__SELECTED EXTRACT__.
● ● ● ●

We must alter the current balance in dentistry between intervention and prevention, favouring the latter by integration of oral with general health and health with social care. The strategies for implementing this will require both upstream and downstream measures. We must stop talking about health alone and ensure that the message in the future is about health and wellbeing. To action this, we must strengthen the evidence base for oral health links with mental health, depression and quality of life. We must advocate upstream population-wide policy measures that seek to enhance awareness of social determinants and common risk factors for NCDs, including oral health-driven action on sugars (via legislation, regulation and taxation). Downstream, we must work with other health professionals to co-design strategies to integrate at all levels, with a combination of community-based programmes carried out in schools, workplaces and communities to promote oral and general health and overall wellbeing, and person-centred healthcare services. This can be achieved using tools such as health coaching, capable of providing individualised care to people with (often comorbid) oral and general health conditions. This will require different and more flexible remuneration and workforce models, involving intra- and inter-professional trust and co-operation. The health economics of alternative modes of dental healthcare delivery in different countries, economic circumstances and cultures will be necessary to address the spiralling costs of dental care and out of pocket expenditure. The concept of universal health coverage (UHC) is based on availability, accessibility and affordability, and will be underpinned by appropriate workforce models, integration with general health in the drive towards prevention and a new era of university education and training, behaviour change and information dissemination.

● ● ● ●

__TASK SET__.
**a)** Answer these questions from the passage on prevention in dentistry:
(i) Which three means are named for oral health-driven action on sugars?
(ii) Which tool is described as capable of providing individualised care?
(iii) On which three qualities is the concept of universal health coverage based?
**b)** Supply what comes next in the passage on prevention in dentistry, starting after its last sentence.
The material after the passage on prevention in dentistry comes from a separate, unrelated source.

__INFORMATION__.

● ● ● ●

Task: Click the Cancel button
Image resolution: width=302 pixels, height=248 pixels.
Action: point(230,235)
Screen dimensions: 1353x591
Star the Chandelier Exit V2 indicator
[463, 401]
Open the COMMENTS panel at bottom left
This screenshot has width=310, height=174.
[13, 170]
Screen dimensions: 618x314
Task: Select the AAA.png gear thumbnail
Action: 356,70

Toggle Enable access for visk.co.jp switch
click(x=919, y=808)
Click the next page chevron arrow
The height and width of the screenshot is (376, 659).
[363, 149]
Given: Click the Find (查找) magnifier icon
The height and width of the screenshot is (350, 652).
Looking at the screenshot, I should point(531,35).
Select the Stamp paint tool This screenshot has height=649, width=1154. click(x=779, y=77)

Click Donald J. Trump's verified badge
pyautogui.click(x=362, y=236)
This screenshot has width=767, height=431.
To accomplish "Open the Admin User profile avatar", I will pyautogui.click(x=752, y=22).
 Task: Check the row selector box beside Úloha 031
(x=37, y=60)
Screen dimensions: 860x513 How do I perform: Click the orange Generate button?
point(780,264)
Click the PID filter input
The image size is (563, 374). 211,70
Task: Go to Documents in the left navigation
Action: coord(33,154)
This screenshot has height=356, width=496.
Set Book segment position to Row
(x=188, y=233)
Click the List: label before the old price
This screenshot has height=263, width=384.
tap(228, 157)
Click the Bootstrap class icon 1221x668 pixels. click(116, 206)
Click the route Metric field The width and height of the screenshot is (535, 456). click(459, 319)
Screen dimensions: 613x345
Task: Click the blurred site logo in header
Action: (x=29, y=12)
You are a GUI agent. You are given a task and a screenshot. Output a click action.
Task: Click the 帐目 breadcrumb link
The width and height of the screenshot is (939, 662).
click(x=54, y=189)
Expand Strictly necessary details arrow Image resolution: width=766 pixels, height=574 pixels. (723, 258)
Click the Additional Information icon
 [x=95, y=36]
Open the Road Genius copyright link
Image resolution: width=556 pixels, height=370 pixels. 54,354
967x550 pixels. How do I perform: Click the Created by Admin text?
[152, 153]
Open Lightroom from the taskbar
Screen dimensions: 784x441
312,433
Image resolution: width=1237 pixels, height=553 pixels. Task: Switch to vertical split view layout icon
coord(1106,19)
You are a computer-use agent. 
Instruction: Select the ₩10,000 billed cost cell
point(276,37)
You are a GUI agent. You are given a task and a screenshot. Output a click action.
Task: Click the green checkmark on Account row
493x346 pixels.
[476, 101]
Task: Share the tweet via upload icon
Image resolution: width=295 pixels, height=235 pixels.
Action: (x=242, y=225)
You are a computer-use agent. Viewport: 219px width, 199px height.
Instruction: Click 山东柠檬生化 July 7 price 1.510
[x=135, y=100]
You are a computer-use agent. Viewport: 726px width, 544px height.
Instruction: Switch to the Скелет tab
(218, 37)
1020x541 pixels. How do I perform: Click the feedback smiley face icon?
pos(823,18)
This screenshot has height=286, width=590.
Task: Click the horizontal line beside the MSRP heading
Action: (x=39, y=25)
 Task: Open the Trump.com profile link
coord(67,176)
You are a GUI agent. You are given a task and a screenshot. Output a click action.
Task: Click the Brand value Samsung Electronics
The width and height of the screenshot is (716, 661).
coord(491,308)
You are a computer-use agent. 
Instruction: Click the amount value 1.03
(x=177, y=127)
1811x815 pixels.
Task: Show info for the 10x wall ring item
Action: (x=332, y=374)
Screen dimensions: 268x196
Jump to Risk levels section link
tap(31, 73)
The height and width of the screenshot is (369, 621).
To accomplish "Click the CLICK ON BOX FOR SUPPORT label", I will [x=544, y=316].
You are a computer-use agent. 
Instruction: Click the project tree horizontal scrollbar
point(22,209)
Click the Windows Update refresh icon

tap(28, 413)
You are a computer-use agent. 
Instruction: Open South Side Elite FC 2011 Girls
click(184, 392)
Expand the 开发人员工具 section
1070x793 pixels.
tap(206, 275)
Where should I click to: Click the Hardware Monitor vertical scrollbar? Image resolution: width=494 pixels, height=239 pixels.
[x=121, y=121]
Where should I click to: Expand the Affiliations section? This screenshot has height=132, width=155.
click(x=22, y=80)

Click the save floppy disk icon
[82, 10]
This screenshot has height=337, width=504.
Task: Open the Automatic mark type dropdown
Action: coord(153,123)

● ● ● ●

__RESULTS IN ORDER__.
**a)**
(i) Legislation, regulation and taxation.
(ii) Health coaching.
(iii) Availability, accessibility and affordability.

**b)**
These five key issues are of significant personal importance, in that my role as of Saturday 21 March 2020 is to undertake the Presidency of the IADR Global Oral Health Inequalities Research Network (GOHIRN) and to complement the work of many colleagues such as those in FDI and WHO Oral Health, and those who presented at The Lancet launch in London. This is important in that implementation of the actions will require a concerted effort with strategic actions via appropriate fora where authority, influence and leadership can be brought to bear, and where the sense of injustice represented by neglect of oral health (and indeed general health also) will resonate and gain support. We need a collective will and absolute unity within our three global bodies in dentistry FDI, WHO and IADR, whose strengths are complementary and synergistic and whose influence can be expressed via the NCDA. Achieving these actions will also require belief and internal motivation, with attitudinal and behavioural change; difficult to achieve and elusive in the past, but I believe possible with the help of tools now available in healthcare, a powerful example of which is health coaching.